Elisabeth Reichart is one of the most important and provocative writers to emerge from postwar Austria. This book includes a translation of La Valse, a collection of short stories in which Reichart directs her critical gaze at the hidden power struggles and unacknowledged hierarchies that dehumanize interpersonal relations. In the title story, the narrator, raped as a child by her father, spins wildly to Ravel's "La Valse" until she falls from dizziness, suggesting the will to escape patriarchal abuse, but also the difficulty of such an attempt. Each of the subsequent stories follows the movements of a waltz gone brutally awry.
Also offered here is Foreign, Reichart's first stage piece which dramatizes the struggles of a woman who refused to fall silent, who continued to write in the face of complete powerlessness. The work is based on the historical figure Helene von Druskowitz, a female Wunderkind, who wrote prolifically, usually under a pseudonym, one of which was "Foreign." A classic example of the "madwoman in the attic," her genius earned her not recognition but internment in an insane asylum, where she remained until her death twenty-seven years later.Elisabeth Reichart was born in 1953 near Linz in Upper Austria. She became instantly well known upon publication of her bestselling first novel, Februarschatten (1984; translated in 1985 as February Shadows).
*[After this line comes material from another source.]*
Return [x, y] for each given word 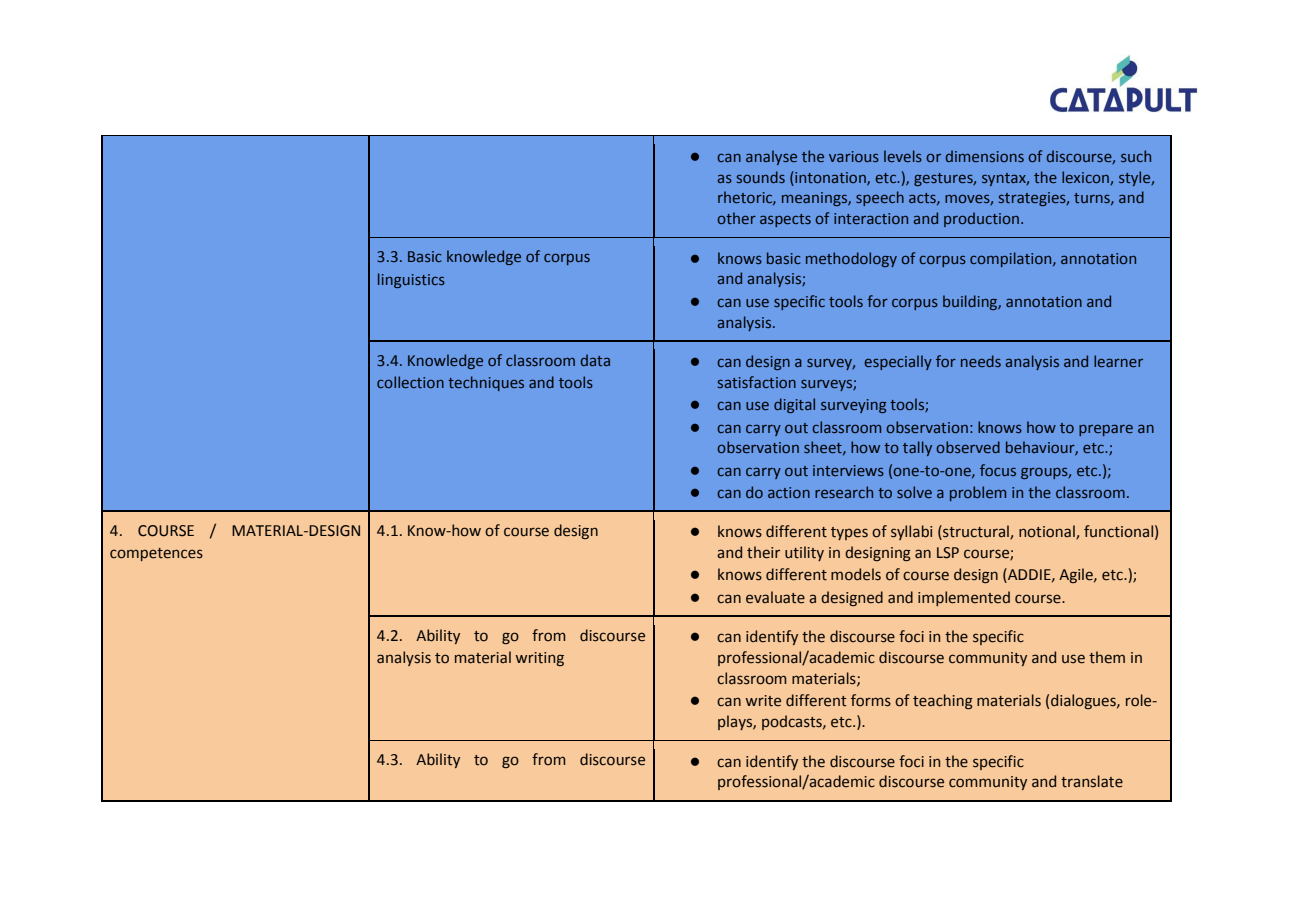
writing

Since then, she has written numerous novels, short stories, and dramatic works, and has received many of Austria's most prestigious literary prizes, including most recently the Musil-Stipendium and the Würdigungspreis.
Linda C. DeMeritt is Professor of German in the Department of Modern and Classical Languages at Allegheny College. She is the author of German Grammar and New Subjectivity and Prose Forms of Alienation: Peter Handke and Botho Strauss.